Verifying the Cisco NFVI Installation

The following topics provide quick methods for checking and assessing the Cisco NFVI installation.

Displaying Cisco NFVI Node IP Addresses

To display the IP addresses for all Cisco NFVI nodes, enter the following command:
# cd /root/openstack-configs
[root @nfvi_management_node openstack-configs]# cat /root/installer/openstack-configs/mercury_servers_info

Sample output is shown below:

Total nodes: 8
Controller nodes: 3
+---------------+---------------+------------+------------+-----------+---------+
| Server        | CIMC          | Management | Provision  | Tenant    | Storage |
+---------------+---------------+------------+------------+-----------+---------+
| c44-control-1 | 172.26.233.54 | 10.21.1.25 | 10.21.1.25 | 10.2.2.22 | None    |
|               |               |            |            |           |         |
| c44-control-3 | 172.26.233.56 | 10.21.1.27 | 10.21.1.27 | 10.2.2.24 | None    |
|               |               |            |            |           |         |
| c44-control-2 | 172.26.233.55 | 10.21.1.28 | 10.21.1.28 | 10.2.2.25 | None    |
|               |               |            |            |           |         |
+---------------+---------------+------------+------------+-----------+---------+
Compute nodes: 2
+---------------+---------------+------------+------------+-----------+---------+
|     Server    |      CIMC     | Management | Provision  |   Tenant  | Storage |
+---------------+---------------+------------+------------+-----------+---------+
| c44-compute-1 | 172.26.233.57 | 10.21.1.26 | 10.21.1.26 | 10.2.2.23 |   None  |
|               |               |            |            |           |         |
| c44-compute-2 | 172.26.233.58 | 10.21.1.23 | 10.21.1.23 | 10.2.2.21 |   None  |
|               |               |            |            |           |         |
+---------------+---------------+------------+------------+-----------+---------+
Storage nodes: 3
+---------------+---------------+------------+------------+--------+-----------+
|     Server    |      CIMC     | Management | Provision  | Tenant |  Storage  |
+---------------+---------------+------------+------------+--------+-----------+
| c44-storage-3 | 172.26.233.53 | 10.21.1.22 | 10.21.1.22 |  None  | 10.3.3.22 |
|               |               |            |            |        |           |
| c44-storage-2 | 172.26.233.52 | 10.21.1.24 | 10.21.1.24 |  None  | 10.3.3.23 |
|               |               |            |            |        |           |
| c44-storage-1 | 172.26.233.51 | 10.21.1.21 | 10.21.1.21 |  None  | 10.3.3.21 |
|               |               |            |            |        |           |
+---------------+---------------+------------+------------+--------+-----------+
[root@c44-top-mgmt openstack-configs]#

Verifying Cisco VIM Client CLI Availability

The Cisco VIM Client CLI is very important for managing Cisco NFVI pods. After the Cisco NFVI installation is complete, verify that the Cisco VIM client is running and pointing to the right management node installer directory. Cisco NFVI provides a tool that you can use to check the REST API server status and directory where it is running.
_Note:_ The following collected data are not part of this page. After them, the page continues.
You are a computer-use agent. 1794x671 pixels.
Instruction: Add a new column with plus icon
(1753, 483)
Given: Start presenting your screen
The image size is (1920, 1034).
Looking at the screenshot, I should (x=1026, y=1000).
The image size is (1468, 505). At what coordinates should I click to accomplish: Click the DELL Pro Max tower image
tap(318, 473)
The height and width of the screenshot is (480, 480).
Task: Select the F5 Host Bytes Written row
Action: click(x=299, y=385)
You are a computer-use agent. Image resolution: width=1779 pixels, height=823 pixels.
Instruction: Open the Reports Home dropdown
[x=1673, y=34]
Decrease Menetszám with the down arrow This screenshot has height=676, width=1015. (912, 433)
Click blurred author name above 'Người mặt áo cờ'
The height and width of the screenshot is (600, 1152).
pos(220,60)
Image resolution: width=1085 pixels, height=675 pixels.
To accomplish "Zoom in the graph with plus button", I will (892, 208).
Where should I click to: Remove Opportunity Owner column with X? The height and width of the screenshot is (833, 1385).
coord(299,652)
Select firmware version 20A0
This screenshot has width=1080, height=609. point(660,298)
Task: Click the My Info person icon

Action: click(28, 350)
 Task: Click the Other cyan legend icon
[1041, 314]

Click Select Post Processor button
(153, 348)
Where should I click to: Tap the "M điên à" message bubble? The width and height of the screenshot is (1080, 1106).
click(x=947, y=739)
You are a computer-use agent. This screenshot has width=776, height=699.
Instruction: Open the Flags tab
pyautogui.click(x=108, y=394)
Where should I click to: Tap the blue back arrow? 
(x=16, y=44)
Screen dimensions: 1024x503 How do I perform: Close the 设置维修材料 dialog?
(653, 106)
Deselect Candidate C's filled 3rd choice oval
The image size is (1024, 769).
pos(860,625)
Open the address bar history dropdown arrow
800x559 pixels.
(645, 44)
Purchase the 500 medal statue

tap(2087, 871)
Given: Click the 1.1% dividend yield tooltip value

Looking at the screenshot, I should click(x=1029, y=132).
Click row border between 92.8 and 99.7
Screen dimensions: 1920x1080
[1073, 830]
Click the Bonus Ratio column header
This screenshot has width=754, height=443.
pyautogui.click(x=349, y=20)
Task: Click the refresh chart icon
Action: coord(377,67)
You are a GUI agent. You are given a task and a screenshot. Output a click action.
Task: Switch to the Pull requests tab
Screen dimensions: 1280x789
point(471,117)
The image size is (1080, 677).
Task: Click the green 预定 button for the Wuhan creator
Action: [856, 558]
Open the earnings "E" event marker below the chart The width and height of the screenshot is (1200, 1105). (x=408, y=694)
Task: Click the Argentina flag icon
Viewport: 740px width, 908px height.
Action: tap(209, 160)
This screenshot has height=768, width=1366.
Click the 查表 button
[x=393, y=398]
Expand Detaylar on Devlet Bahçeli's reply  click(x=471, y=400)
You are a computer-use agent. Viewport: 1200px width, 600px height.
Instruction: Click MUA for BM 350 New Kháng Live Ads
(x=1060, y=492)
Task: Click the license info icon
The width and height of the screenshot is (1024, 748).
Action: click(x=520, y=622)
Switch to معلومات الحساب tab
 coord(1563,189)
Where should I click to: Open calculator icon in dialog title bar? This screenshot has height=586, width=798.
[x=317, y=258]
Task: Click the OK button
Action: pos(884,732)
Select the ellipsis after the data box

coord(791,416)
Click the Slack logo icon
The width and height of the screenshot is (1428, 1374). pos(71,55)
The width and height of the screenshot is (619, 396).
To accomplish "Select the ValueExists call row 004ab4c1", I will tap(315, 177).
To launch the tool, enter the following:

# cd installer-<tagid>/tools
#./restapi.py -a status
Status of the REST API Server:  active (running) since Thu 2016-08-18 09:15:39 UTC; 9h ago
REST API launch directory: /root/installer-<tagid>/

Confirm that the server status is active and check that the REST API launch directory matches the directory where the installation is launched.

The REST API command also provides options to launch, tear down, and reset the REST API server password as listed below:
# ./restapi.py -h
usage: restapi.py [-h] --action ACTION [--yes] [--verbose]

REST API setup helper

optional arguments:
  -h, --help            show this help message and exit
  --action ACTION, -a ACTION
                        setup - Install and Start the REST API server.
                        teardown - Stop and Uninstall the REST API
 					 server.
                        restart - Restart the REST API server. 
                        regenerate-password - Regenerate the password for
 					 REST API server.
                        reset-password - Reset the REST API password with 
					 user given password.
                        status - Check the status of the REST API server
  --yes, -y             Skip the dialog. Yes to the action.
  --verbose, -v         Perform the action in verbose mode.

If the REST API server is not running, executing ciscovim displays the following error message:

# cd installer-<tagid>/
# ciscovim –setupfile ~/Save/<setup_data.yaml> run

If the installer directory or the REST API state is not correct or pointing to an incorrect REST API launch directory, go to the installer-<tagid>/tools dir and execute:
# ./restapi.py –action setup

Confirm that the REST API server state and launch directory is correct:
# ./restapi.py –action status

If the REST API recovery step was run on an existing pod, run the following command to ensure that the REST API server continues to manage IT:
    # cd installer-<tagid>/
# ciscovim --setup_file <setup_data_file_path> --perform 7 -y


Note


Detailed information about the Cisco NFVI REST API is provided in the Cisco Network Function Virtualization Infrastructure Administrator Guide.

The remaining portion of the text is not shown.